- Opening Delimiter -

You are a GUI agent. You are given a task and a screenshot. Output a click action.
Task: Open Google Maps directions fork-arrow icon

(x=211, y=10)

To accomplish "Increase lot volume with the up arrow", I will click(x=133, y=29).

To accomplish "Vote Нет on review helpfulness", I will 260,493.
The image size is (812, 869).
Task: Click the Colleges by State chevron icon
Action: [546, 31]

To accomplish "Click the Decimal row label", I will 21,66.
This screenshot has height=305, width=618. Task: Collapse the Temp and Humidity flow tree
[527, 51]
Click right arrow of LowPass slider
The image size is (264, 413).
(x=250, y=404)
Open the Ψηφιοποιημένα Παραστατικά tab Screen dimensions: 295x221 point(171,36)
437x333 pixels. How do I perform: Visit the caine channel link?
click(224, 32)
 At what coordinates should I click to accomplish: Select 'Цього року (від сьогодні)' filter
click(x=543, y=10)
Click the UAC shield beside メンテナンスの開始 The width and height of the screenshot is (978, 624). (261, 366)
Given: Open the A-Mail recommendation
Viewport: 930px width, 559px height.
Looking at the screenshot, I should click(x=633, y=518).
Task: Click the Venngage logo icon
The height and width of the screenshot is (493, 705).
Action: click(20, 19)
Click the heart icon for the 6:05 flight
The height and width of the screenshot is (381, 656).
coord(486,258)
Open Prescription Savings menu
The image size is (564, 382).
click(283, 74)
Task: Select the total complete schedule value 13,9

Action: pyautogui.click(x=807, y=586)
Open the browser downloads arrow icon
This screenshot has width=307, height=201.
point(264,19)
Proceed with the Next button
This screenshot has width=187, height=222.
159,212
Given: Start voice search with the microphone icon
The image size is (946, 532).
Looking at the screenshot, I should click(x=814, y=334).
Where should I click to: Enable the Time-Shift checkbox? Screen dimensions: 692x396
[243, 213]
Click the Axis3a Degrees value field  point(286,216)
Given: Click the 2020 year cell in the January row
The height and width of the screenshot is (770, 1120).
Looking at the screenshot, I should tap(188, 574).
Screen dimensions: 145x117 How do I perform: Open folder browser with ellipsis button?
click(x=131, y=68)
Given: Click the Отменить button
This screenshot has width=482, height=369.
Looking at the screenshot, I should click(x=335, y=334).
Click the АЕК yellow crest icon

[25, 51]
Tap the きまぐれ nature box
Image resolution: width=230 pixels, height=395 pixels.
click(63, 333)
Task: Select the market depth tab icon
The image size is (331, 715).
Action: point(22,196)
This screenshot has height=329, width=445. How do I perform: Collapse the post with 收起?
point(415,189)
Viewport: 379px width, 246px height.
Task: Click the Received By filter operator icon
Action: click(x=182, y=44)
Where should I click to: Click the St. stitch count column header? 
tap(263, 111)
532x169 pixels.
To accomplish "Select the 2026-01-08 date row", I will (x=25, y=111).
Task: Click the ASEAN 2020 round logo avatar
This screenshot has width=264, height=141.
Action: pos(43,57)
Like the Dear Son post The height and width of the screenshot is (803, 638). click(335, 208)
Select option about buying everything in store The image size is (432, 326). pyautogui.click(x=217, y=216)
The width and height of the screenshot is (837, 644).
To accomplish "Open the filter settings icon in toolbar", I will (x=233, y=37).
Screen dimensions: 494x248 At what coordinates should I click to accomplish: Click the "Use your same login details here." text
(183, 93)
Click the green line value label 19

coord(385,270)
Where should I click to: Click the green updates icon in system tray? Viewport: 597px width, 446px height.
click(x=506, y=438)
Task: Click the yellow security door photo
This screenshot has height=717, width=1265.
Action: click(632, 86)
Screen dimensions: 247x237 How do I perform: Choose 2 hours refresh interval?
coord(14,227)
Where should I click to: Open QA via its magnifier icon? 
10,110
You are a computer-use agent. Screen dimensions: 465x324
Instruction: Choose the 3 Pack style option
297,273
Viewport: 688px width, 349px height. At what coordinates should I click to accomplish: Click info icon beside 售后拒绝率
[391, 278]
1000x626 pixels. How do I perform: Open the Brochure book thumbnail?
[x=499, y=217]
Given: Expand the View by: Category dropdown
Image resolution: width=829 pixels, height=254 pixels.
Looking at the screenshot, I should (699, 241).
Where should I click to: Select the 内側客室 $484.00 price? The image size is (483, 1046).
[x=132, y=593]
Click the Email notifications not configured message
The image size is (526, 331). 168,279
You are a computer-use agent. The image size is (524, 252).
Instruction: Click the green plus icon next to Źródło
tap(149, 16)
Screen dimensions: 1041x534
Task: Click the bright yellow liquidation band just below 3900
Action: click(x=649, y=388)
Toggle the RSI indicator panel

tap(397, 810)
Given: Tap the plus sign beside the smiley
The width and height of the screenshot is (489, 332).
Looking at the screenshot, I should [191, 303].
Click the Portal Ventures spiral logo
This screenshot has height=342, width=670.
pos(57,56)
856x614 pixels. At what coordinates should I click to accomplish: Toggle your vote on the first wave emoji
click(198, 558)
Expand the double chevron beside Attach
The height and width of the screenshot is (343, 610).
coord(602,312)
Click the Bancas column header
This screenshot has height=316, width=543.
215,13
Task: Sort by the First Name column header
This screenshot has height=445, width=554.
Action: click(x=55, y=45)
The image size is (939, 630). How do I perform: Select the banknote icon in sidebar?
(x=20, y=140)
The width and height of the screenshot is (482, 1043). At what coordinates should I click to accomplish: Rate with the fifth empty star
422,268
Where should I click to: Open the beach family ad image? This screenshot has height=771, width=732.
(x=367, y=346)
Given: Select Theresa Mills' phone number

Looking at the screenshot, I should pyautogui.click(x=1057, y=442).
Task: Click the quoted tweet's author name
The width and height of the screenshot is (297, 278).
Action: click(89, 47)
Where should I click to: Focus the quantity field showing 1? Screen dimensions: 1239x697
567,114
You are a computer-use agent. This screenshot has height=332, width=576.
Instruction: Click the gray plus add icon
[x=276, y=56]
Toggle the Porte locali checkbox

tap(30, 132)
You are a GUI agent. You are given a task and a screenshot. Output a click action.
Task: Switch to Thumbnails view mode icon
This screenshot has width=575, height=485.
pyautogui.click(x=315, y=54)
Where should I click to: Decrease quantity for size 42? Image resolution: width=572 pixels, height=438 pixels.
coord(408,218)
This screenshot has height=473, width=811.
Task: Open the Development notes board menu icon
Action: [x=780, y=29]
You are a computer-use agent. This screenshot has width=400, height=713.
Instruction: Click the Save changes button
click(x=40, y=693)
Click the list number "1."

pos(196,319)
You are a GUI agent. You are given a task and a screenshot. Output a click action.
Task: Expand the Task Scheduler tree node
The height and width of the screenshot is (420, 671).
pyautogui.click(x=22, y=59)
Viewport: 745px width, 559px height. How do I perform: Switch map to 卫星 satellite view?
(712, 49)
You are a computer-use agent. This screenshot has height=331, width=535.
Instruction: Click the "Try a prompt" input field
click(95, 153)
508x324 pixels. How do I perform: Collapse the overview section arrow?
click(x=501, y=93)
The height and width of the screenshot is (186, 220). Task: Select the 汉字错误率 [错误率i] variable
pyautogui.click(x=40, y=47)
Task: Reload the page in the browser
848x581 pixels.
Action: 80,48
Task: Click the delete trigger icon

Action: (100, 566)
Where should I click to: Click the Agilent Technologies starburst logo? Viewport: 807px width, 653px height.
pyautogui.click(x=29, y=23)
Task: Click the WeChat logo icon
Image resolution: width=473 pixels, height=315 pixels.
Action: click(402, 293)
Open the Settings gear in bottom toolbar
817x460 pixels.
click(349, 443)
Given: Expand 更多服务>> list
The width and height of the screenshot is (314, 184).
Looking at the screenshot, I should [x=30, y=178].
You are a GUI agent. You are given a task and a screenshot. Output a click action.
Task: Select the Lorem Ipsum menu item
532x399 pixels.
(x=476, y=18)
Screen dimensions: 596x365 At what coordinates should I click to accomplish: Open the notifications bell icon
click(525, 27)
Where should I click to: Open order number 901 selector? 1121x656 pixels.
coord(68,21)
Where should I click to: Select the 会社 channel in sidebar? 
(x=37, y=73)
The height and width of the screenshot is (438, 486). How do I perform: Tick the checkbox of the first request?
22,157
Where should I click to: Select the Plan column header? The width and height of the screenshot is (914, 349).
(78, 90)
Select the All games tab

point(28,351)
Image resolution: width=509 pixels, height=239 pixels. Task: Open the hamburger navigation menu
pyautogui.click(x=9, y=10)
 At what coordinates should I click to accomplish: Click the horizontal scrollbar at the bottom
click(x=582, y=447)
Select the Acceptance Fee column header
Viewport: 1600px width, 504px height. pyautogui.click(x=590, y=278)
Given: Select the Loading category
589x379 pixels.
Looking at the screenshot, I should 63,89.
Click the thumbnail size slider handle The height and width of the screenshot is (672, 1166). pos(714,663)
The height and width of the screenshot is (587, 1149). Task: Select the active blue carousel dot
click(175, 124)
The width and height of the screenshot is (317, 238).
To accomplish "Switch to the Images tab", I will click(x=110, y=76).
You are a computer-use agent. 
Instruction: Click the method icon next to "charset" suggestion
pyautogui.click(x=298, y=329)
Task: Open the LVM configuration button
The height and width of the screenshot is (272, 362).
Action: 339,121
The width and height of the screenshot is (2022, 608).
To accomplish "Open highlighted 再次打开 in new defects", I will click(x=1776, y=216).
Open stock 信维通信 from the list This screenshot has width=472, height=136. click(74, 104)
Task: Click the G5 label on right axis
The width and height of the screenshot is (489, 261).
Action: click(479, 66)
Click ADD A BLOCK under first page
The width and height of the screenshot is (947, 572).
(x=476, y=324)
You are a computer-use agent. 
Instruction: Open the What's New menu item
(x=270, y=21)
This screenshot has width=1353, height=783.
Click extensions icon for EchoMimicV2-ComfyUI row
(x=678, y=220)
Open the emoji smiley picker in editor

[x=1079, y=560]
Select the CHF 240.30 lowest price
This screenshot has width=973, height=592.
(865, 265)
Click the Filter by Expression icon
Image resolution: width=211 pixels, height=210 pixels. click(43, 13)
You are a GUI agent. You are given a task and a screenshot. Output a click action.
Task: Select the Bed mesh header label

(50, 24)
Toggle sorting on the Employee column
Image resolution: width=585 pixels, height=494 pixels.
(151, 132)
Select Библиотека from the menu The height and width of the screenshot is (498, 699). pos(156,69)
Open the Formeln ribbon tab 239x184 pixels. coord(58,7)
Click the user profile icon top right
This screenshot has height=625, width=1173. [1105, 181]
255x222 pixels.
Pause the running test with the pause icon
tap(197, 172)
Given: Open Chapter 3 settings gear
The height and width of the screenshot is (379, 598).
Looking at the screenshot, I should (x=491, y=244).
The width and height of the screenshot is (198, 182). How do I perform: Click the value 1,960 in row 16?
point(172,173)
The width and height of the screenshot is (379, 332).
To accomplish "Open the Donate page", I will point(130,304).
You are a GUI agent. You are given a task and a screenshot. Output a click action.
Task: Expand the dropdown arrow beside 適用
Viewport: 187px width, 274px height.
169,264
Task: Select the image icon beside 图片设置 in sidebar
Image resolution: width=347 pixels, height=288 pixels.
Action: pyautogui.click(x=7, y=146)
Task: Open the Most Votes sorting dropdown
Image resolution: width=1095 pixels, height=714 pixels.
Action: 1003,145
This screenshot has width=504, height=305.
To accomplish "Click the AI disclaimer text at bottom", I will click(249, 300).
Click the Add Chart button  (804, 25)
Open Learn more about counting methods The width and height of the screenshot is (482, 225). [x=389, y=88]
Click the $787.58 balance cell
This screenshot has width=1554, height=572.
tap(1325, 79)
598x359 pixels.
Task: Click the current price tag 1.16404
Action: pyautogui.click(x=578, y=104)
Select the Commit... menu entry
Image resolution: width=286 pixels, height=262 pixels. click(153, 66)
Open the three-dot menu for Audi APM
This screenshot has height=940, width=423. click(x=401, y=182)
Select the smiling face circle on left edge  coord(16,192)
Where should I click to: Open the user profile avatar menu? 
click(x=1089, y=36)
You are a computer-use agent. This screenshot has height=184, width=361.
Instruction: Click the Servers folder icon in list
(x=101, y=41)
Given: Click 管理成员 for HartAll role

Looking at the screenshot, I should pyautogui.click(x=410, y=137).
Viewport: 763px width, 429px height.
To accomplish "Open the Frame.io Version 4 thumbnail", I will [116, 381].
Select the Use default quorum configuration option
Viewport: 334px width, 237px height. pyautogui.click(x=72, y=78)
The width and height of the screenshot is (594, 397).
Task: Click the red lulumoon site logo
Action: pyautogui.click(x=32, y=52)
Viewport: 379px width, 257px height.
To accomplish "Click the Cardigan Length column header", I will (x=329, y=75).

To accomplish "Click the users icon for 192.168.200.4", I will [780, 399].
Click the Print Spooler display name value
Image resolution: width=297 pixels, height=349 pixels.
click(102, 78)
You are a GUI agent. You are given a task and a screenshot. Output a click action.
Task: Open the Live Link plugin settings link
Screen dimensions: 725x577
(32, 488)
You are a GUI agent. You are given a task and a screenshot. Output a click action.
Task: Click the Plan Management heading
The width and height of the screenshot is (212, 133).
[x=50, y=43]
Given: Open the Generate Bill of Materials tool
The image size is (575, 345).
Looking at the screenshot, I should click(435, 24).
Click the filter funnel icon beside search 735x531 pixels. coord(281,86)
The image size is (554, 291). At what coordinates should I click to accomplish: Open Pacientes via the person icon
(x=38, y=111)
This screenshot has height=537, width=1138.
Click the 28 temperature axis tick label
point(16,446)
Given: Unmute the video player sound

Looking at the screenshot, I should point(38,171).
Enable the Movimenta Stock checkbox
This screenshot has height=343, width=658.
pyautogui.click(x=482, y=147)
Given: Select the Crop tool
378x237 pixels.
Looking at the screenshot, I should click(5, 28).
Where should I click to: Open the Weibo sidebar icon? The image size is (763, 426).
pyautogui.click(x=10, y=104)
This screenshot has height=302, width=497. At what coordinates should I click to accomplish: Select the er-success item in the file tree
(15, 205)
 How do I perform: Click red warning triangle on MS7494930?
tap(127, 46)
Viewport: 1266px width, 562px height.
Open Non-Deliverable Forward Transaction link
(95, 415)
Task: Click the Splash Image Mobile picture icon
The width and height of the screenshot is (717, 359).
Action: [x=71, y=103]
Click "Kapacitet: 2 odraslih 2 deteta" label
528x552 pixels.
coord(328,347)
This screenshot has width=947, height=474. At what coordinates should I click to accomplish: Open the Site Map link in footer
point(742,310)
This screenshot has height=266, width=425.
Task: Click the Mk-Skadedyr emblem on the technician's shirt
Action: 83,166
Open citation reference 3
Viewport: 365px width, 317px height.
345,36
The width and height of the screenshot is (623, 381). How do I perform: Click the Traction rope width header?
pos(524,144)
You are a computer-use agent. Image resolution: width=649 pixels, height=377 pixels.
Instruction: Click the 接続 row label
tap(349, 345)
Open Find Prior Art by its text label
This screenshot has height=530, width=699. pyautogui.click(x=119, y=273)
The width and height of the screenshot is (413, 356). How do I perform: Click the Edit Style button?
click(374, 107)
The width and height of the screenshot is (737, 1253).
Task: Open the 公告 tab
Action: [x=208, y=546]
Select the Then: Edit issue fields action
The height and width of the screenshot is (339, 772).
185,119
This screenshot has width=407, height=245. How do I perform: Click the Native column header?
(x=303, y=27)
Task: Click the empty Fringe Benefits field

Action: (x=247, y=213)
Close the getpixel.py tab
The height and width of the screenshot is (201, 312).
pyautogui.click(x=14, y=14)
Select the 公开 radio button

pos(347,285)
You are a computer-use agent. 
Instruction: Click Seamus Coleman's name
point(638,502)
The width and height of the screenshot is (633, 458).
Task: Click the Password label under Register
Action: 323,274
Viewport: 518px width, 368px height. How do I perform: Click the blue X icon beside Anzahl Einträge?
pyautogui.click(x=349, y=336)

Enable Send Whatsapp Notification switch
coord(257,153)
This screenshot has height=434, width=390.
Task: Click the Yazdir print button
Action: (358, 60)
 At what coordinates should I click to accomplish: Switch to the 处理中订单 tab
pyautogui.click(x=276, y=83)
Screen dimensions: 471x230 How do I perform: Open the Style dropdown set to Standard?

- Closing Delimiter -

### WHAT YOU ARE ASKED TO DO:
Only one part of the material above is to be transcribed, namely the lines starting with the line that has "Click the user profile icon top right" and going on through the line that has "Open Learn more", exactly as they stand.

### TASK RESPONSE:
Click the user profile icon top right
This screenshot has height=625, width=1173. [1105, 181]
255x222 pixels.
Pause the running test with the pause icon
tap(197, 172)
Given: Open Chapter 3 settings gear
The height and width of the screenshot is (379, 598).
Looking at the screenshot, I should (x=491, y=244).
The width and height of the screenshot is (198, 182). How do I perform: Click the value 1,960 in row 16?
point(172,173)
The width and height of the screenshot is (379, 332).
To accomplish "Open the Donate page", I will point(130,304).
You are a GUI agent. You are given a task and a screenshot. Output a click action.
Task: Expand the dropdown arrow beside 適用
Viewport: 187px width, 274px height.
169,264
Task: Select the image icon beside 图片设置 in sidebar
Image resolution: width=347 pixels, height=288 pixels.
Action: pyautogui.click(x=7, y=146)
Task: Open the Most Votes sorting dropdown
Image resolution: width=1095 pixels, height=714 pixels.
Action: 1003,145
This screenshot has width=504, height=305.
To accomplish "Click the AI disclaimer text at bottom", I will click(249, 300).
Click the Add Chart button  (804, 25)
Open Learn more about counting methods The width and height of the screenshot is (482, 225). [x=389, y=88]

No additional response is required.